Task to carry out: This exercise requires an exact copy of each line from the one containing "830x769 pixels. How" down to the last line below.
**** Records
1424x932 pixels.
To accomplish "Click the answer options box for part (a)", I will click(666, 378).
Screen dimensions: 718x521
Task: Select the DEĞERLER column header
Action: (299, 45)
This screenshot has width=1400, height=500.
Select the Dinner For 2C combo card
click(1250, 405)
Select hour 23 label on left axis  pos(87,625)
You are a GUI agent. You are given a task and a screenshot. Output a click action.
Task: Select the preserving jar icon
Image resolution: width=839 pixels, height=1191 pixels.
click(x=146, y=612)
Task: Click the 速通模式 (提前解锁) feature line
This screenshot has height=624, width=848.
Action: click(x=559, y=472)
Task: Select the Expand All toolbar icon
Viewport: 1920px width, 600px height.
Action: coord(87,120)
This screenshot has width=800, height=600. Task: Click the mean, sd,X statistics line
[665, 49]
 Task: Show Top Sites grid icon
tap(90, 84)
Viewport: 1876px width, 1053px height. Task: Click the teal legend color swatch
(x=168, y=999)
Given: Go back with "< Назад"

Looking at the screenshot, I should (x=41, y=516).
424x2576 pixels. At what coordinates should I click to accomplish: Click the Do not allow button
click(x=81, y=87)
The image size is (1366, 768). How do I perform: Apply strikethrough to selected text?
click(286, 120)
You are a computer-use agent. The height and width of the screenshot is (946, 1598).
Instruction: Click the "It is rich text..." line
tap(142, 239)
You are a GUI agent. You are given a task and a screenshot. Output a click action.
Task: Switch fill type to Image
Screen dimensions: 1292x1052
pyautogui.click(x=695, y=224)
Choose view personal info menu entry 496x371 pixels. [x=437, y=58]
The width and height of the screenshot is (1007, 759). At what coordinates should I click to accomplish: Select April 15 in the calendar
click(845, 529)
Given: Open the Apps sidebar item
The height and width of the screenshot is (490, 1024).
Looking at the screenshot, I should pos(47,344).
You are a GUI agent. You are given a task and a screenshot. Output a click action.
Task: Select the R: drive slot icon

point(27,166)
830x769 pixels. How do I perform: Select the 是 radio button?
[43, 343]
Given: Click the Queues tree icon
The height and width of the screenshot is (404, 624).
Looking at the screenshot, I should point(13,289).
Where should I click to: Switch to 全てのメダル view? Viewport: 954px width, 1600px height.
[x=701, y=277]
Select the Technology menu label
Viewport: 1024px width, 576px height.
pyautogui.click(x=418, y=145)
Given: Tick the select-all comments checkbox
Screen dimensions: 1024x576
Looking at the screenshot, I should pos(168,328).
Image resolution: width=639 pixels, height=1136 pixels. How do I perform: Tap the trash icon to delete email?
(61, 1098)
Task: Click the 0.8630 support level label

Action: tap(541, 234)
********
Problem solution:
830x769 pixels. How do I perform: Select the 是 radio button?
[43, 343]
Given: Click the Queues tree icon
The height and width of the screenshot is (404, 624).
Looking at the screenshot, I should point(13,289).
Where should I click to: Switch to 全てのメダル view? Viewport: 954px width, 1600px height.
[x=701, y=277]
Select the Technology menu label
Viewport: 1024px width, 576px height.
pyautogui.click(x=418, y=145)
Given: Tick the select-all comments checkbox
Screen dimensions: 1024x576
Looking at the screenshot, I should pos(168,328).
Image resolution: width=639 pixels, height=1136 pixels. How do I perform: Tap the trash icon to delete email?
(61, 1098)
Task: Click the 0.8630 support level label

Action: tap(541, 234)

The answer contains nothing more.